「塩のまち播州赤穂」日本遺産に認定
2019年05月20日
復元塩田施設がある「塩の国」で「『日本第一』の塩を産したまち 播州赤穂」の日本遺産認定を喜ぶ市関係者
赤穂市関係の日本遺産は昨年度に関係自治体とともに追加認定された「荒波を越えた男たちの夢が紡いだ異空間―北前船寄港地・船主集落」に続いて2件目で、赤穂市単独では初めて。
赤穂は、雨が少なく温暖な気候と塩田に適した遠浅の干潟などの好条件が重なり、弥生時代終末期(約1800年前)から沿岸部での塩づくりが始まった。江戸時代には潮の干満差を利用した入浜塩田が開発され、質・量とも日本有数の塩産地に。その製塩技術は瀬戸内海沿岸を中心に各地へ伝えられた。方法は時代とともに移り変わりながらも、赤穂における塩の生産量は現在も国内の約2割を占める。
市内には製塩用具、旧塩務局庁舎の他にも、塩田地主が造営した「田淵氏庭園」(国名勝)、塩田の防潮堤や取水施設、日本の近代製塩史上貴重な文書類など、塩づくりに関連する文化財が数多く残る。製塩作業に従事した浜男たちの作業唄「赤穂浜鋤き唄」(市無形民俗文化財)は保存会によって伝承され、塩田で働く女性らの副業として織られた赤穂緞通は日本三緞通の一つに数えられる。東浜塩田跡地の赤穂海浜公園内の「塩の国」は各時代の塩田施設が復元。江戸末期に考案されたという塩味まんじゅうは地元銘菓として名高い。
赤穂市は昨年度も「瀬戸内海の『白い宝石』・塩〜潮を煮て業とした塩の国 播州赤穂〜」と題したストーリーで日本遺産認定を申請したが認定には至らなかった。そこで、「歴史文化基本構想」を基にストーリーを見直し。「専業経営と持続可能な製塩法としての入浜塩田が完成された最初の地」(市教委)としての位置付けを強調したことが功を奏した。

§ 提供情報:
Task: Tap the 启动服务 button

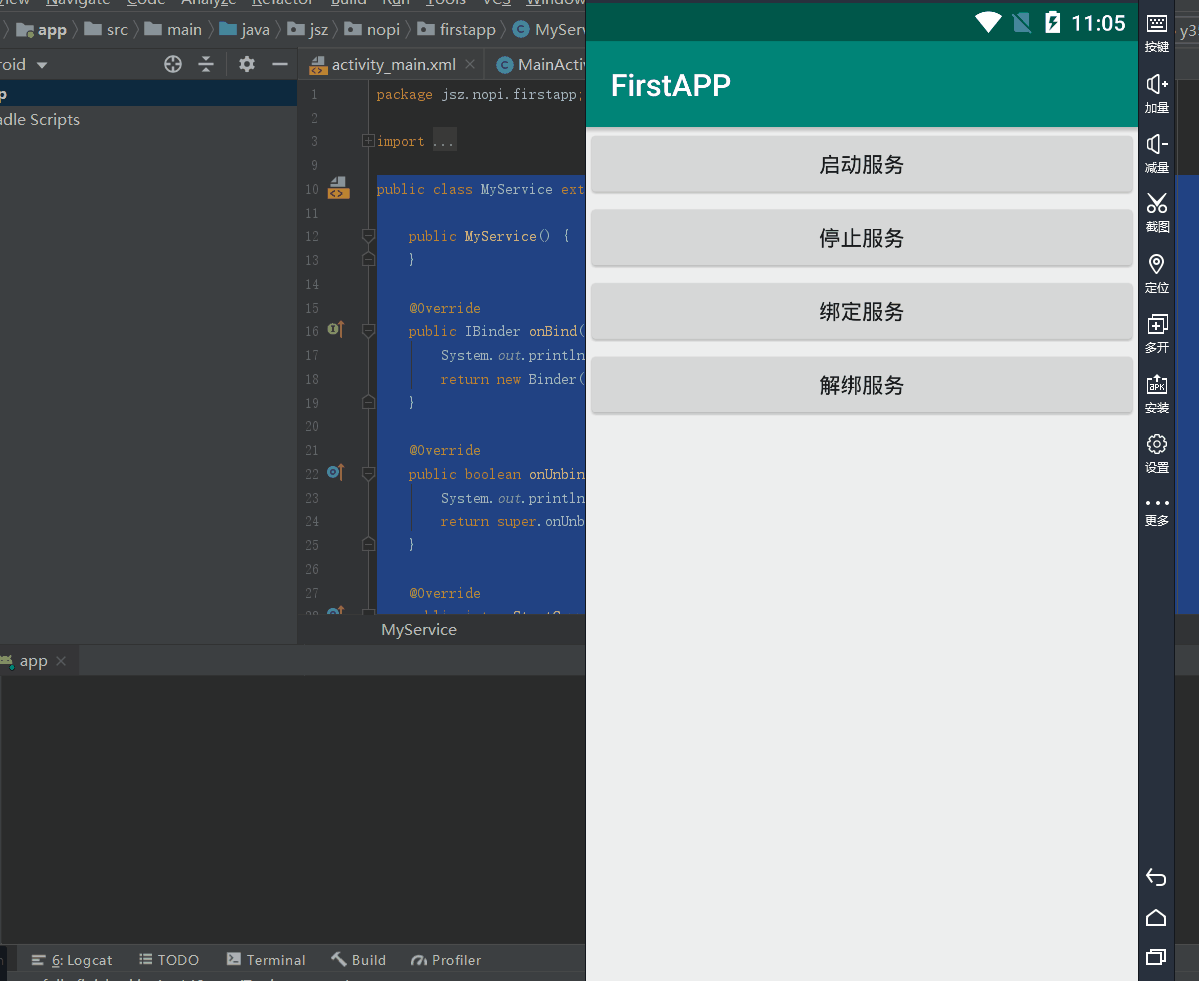Action: (x=861, y=165)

§ 出題: 本文のうち、「赤穂市は昨年度も「瀬戸内海の」で始まり「を強調したことが功を奏した。」まで続く部分を、一字一句違えずに繰り返してください。 上記の行は本文とは関係がない。

§ 解答は以下:
赤穂市は昨年度も「瀬戸内海の『白い宝石』・塩〜潮を煮て業とした塩の国 播州赤穂〜」と題したストーリーで日本遺産認定を申請したが認定には至らなかった。そこで、「歴史文化基本構想」を基にストーリーを見直し。「専業経営と持続可能な製塩法としての入浜塩田が完成された最初の地」(市教委)としての位置付けを強調したことが功を奏した。